Well, of course there'd be no marrying or giving in marriage in heaven, so I thought maybe when we all got there, the Lord would issue a Great and General Divorce Decree, in spite of the pastor's disbelief, and I wouldn't have to worry about it.

Hearing the commotion start up again downstairs, I went down to offer my help. Etta Mae was preparing bottles while the din got louder in the bedroom.

"Can I help?" I asked, but hesitantly because I'd pretty much stayed out of the way ever since the babies had taken up residence.

"You sure can," Etta Mae said. "You can feed one of them while I do the other one. Hazel Marie just washed her hair and she's dripping all over the place. We thought they'd sleep a little longer, but no such luck."

I followed her into the bedroom where she indicated the upholstered rocking chair. "Sit there, Miss Julia, and I'll give you one. Hazel Marie, go ahead and dry your hair, we'll take care of them." And before I knew it, I was given a very unhappy little girl.

"Here's the bottle," Etta Mae said. "Just put the nipple next to her mouth and she'll take it."

And did she ever! "This child acts like she's starved," I said, wondering at the intensity and strength of a pair of little working jaws.

Hazel Marie sat on the side of the bed, toweling her hair, and watched us. "I think the hair dryer woke them up, but they'll have to get used to that-I use it so much." She laughed, but I noticed that she kept her eye on me. And rightly so because I was feeding an infant for the first time in my life.

Hazel Marie let the towel drop as a dreamy expression crossed her face. "I can hardly wait for them to get a little older. I'm going to have so much fun fixing their hair and dressing them. I wish I knew how to smock, I'd make them little matching dresses and embroider some teddy bears or something across the smocking."

"You're already fixing their hair," Etta Mae said, holding up two tiny pink ribbons. "Miss Julia, you should've seen these bows in their hair. We'll put them back in, but they slide right back out when the babies start wiggling around."

After a while, I became accustomed to holding and feeding the baby and was able to relax and let the child eat without staring at her. Etta Mae sat across from me with the other baby, who took to the bottle with loud gulps, working away at it as if it were the last meal on earth.
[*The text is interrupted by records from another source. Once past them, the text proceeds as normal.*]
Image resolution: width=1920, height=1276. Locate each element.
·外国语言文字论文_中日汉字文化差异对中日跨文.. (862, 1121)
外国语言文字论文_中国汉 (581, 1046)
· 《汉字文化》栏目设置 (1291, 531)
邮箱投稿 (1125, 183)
"Pastor Ledbetter called a little while ago," I said, venturing a conversation while having the responsibility of such an important task as feeding a baby. "He's having services for Richard Stroud this afternoon, and he's afraid Helen will feel forsaken if no one comes. So he asked me to be there. And I'm just not sure I'm up to it."

"Why would she feel forsaken?" Hazel Marie asked, stopping to look out at me through strands of drying hair. "I thought she divorced him."

"I thought she had too," I said, moving my baby-holding arm the least little bit to avoid a cramp. "But apparently he, I mean the pastor, not Richard, talked her out of it at the last minute."

Etta Mae chimed in. "Preachers are always trying to talk somebody into or out of something."

"Well, it'd be the nice thing to do, I guess," Hazel Marie said. "To go, I mean, for Helen's sake. But I can't imagine the church will fill up, not for an ex-convict, anyway."

"I think they know that, because it's a graveside service," I said.

"Oh my goodness," Etta Mae said. "I bet that means they're burying just his cremains."

"Cremains?" Hazel Marie asked. "What's that?"

"His ashes," Etta Mae told her. "What's left after being cremated."

"Yuck, as Lloyd says," Hazel Marie said. "I wouldn't want to be cremated, would you?"

"I doubt you'd know it at the time," I said.

"Well, but still," Hazel Marie responded, scrunching up her shoulders, "the thought of it makes me s.h.i.+ver. I'm going to write that down somewhere: don't cremate me. And, Miss Julia, don't let J.D. do that to me. I want to rise up on the last day all put together, not scattered to the four winds."